I don’t doubt that some of those who oppose hydraulic fracturing — fracking — are serious people seeking to ensure public safety and healthy. I, too, want to make sure that as North Carolina begins energy exploration, safety and health are protected. Kudos to our legislative reformers and governor for doing just that. But there are some in the anti-fracking movement whose goal is to intentionally mislead. In this piece, JLF’s Jon Sanders exposes their shameful actions.
With respect to “Gasland,” the Colorado Oil and Gas Conservation Commission had investigated the property two years before the movie was released. They found “no indications of oil & gas-related impacts to water well.”
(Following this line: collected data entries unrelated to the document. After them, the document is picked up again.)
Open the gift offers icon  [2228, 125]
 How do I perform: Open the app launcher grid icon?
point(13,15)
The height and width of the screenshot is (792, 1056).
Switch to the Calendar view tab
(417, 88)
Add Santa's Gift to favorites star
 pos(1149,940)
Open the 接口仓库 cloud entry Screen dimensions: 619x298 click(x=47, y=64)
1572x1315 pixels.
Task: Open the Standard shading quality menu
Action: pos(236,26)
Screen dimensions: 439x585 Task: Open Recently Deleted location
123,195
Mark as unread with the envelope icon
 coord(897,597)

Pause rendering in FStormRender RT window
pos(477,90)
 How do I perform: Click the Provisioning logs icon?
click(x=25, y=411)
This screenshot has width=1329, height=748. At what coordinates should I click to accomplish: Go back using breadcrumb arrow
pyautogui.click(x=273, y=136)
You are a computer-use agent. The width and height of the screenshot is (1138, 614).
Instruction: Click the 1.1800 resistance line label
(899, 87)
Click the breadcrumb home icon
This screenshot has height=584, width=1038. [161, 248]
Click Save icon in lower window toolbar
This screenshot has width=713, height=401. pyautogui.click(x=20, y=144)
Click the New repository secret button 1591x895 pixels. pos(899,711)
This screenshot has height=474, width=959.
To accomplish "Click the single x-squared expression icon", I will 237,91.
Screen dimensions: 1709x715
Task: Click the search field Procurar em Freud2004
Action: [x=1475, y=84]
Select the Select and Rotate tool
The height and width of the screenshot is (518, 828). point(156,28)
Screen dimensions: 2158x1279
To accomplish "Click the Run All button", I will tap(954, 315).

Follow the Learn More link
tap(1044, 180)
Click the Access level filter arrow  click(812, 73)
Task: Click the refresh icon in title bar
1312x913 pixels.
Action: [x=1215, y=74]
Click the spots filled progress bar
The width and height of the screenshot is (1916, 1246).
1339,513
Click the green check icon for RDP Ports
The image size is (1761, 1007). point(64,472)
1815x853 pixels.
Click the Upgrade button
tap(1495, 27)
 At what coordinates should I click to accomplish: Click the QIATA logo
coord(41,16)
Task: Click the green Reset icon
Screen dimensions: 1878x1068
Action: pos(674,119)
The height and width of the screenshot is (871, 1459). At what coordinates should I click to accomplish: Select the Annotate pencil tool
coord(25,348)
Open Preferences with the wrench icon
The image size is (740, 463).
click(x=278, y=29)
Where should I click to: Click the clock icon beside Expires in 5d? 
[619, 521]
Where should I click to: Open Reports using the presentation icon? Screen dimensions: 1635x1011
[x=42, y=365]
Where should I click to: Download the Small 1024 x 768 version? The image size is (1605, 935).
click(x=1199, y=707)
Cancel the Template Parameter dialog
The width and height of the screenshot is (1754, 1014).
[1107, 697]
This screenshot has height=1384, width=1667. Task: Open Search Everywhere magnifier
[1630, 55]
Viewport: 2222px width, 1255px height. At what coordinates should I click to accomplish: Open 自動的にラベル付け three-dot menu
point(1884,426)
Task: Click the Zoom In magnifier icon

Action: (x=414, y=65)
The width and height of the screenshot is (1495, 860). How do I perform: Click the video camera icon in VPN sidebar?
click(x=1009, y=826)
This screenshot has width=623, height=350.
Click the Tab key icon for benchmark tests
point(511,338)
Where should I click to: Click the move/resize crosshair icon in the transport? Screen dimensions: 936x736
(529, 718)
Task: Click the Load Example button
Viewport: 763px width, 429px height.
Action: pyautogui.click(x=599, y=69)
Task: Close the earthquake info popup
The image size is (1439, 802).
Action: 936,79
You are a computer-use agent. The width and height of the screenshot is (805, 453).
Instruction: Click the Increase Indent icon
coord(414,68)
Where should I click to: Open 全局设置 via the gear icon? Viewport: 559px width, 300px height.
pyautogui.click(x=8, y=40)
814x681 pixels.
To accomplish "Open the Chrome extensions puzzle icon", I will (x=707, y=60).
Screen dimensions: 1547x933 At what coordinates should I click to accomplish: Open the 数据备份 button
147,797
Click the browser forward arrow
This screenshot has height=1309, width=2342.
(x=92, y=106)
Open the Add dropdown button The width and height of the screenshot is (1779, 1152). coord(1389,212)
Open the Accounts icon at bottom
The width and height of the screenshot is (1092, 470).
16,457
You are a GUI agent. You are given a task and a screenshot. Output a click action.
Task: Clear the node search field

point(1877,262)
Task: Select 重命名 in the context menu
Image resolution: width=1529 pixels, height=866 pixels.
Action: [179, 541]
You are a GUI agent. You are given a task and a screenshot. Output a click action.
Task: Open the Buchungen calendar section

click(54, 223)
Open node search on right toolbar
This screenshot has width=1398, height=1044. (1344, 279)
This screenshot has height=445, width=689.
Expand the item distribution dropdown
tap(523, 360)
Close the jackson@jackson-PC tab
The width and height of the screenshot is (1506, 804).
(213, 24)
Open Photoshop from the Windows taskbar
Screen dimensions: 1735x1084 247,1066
Still, regulators returned after the movie and retested, again finding “biogenic gas that was not related to oil and gas activity” — and furthermore found evidence that the methane had long been present. That included “a 1976 publication by the Colorado Division of Water Resources states that the aquifer contains ‘troublesome amounts of … methane.’”
“Gasland” director Josh Fox publicly admitted on camera that he knew about those findings but chose to leave them out because he considered them “not relevant.” As he stated, “I don’t care about the report from 1976. There are reports from 1936 where people say they could light their water on fire in New York state. But that’s no bearing on their situation, at all.”
Fox outdid his deliberate deception from “Gasland” in the sequel. The flaming garden hose of “Gasland Part II” had been deliberately attached to a gas vent.
As with the first movie, state regulators had already investigated water in the area (this time Parker County, Texas). What they had found was — again — the source of methane was natural seepage and that natural gas wells were “not causing or contributing to contamination of any Parker County domestic water wells.”
Going further, in 2012 a Texas District Court ruled that the landowner in the video had conspired with others expressly to “alarm the public” and “alarm the EPA.” Quoting the court (emphasis added):
The Court references with concern the actions of Mr. Steven Lipsky, under the advice or direction of Ms. Alisa Rich, to intentionally attach a garden hose to a gas vent — not to a water line — and then light and burn the gas from the end nozzle of the hose. This demonstration was not done for scientific study but to provide local and national news media a deceptive video, calculated to alarm the public into believing the water was burning. There is further evidence that Rich knew the regional EPA administration and provided or assisted in providing additional misleading information (including the garden hose video) to alarm the EPA.”
The court furthermore concluded that all the evidence of this deception, including emails calling it a “strategy,” were such that a reasonable person could conclude that they were “elements of a conspiracy to defame” the oil and gas company.